“United Nations support for the right to self-determination — while slower than it was at its historic peak in the twentieth century — remains both a source of pride for the Organization and a crucial pillar of its work going forward,” António Guterres, Secretary General of the United Nations. February 21, 2020.
“I encourage this committee (Special Committee on Decolonization” to ensure the self-determination of all colonial countries and peoples is implemented in accordance with the Charter of the United Nations.” Ambassador Volkan Bozkir, President, the United Nations General Assembly, October 14, 2020.
Self-determination leapt into common diplomatic parlance in the twentieth century with President Woodrow Wilson’s so-called “Fourteen Points.” They included a right to self-determination for all peoples. But on close examination and application, the concept seemed to approach meaninglessness. The critical deficiency was the failure to provide earmarks for identifying the universe of peoples who enjoyed the right. And the earmarks are far from intuitively obvious. Is it common language, culture, art, history, ethnicity, religion, folklore, or education? Nothing in the Wilsonian self-determination principle offered even a clue to an answer.
At the Paris Peace Conference, the Irish pleaded with President Wilson to insist that the British recognize their right to self-determination. The Irish enjoyed a common language, heritage, ethnicity, history, and had universally celebrated the 1916 Easter uprising and its dead martyrs. President Wilson, however, nixed the idea. He had larger aims in mind at Versailles, such as the ‘League of Nations’ and an ‘International Court of Justice’ which demanded British support. After a virtual civil war, the Irish gained self-determination in 1921, but sans the six counties of Northern Ireland which were predominantly but far from exclusively Protestant.
The Peace Conference also gave birth to Yugoslavia, composed of Serbs, Croats, Slovenes, Bosnians, Montenegrins, Macedonians, and Albanians. But there was no clear reason why self-determination did not justify seven nations instead of one. Indeed, post-Tito Yugoslavia quickly fractured into seven nations.
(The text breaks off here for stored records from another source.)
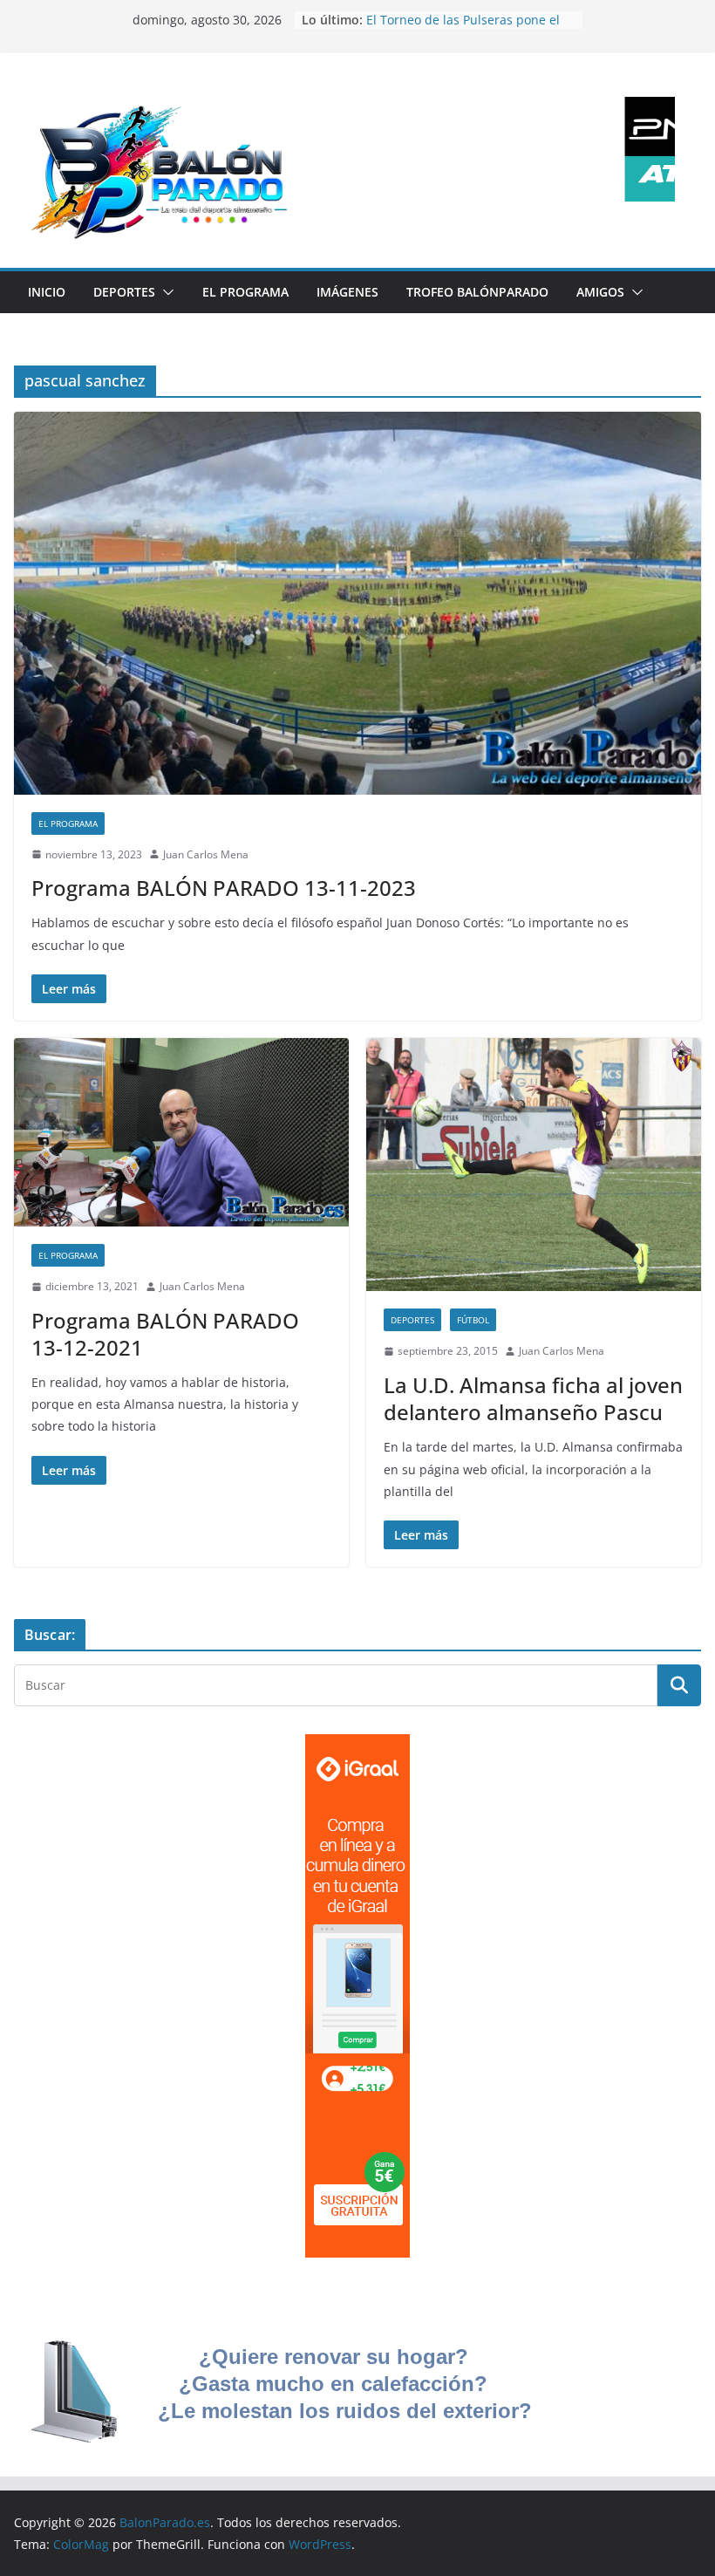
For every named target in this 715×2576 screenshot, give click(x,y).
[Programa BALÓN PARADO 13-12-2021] (181, 1132)
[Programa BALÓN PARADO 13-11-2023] (357, 603)
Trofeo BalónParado (477, 292)
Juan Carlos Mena (206, 854)
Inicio (46, 292)
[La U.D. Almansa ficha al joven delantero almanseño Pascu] (533, 1164)
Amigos (600, 292)
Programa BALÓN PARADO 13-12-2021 (165, 1334)
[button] (164, 292)
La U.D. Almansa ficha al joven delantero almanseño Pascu (533, 1398)
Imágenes (347, 292)
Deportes (124, 292)
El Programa (245, 292)
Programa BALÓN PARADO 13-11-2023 (223, 887)
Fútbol (473, 1320)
Czechoslovakia was another child of the Peace Conference, although Czechs and Slovaks were akin to oil and water. In 1992, they went their separate self-determination ways, and split into two discrete nations.
Self- determination is a principle that has been developed in philosophic thought and practice for the last several hundred years. It is an idea that has caused people throughout the world to rise up and shed the chains of oppressive governments at great risk.
Self‑determination, despite its ambiguities, has blossomed into a pivotal element in international relations in recent times. It has proven the key to resolving long festering disputes and unforgiving conflicts. Exemplary have been Namibia, East Timor, Bosnia, Eritrea. Kosovo, Montenegro, Southern Sudan, etc.
In each case, self‑determination was fueled by oppressive rule, whether foreign or otherwise. They also derived strength from international law and resolutions of the United Nations Security Council.
Although the idea of self-determination defies Euclidean exactness, it enjoys universal support. Self-determination is celebrated in the United Nations Charter, in the International Covenant on Civil and Political Rights (ICCPR) , and in the United Nations General Assembly resolutions.
Article I of the United Nations Charter enshrines as a major purpose the development of friendly relations among nations based on respect for the “principle of equal rights and self-determination of peoples.” The United Nations General Assembly resolution # 1514 (1960) declares the self-determination from colonial rule or foreign domination.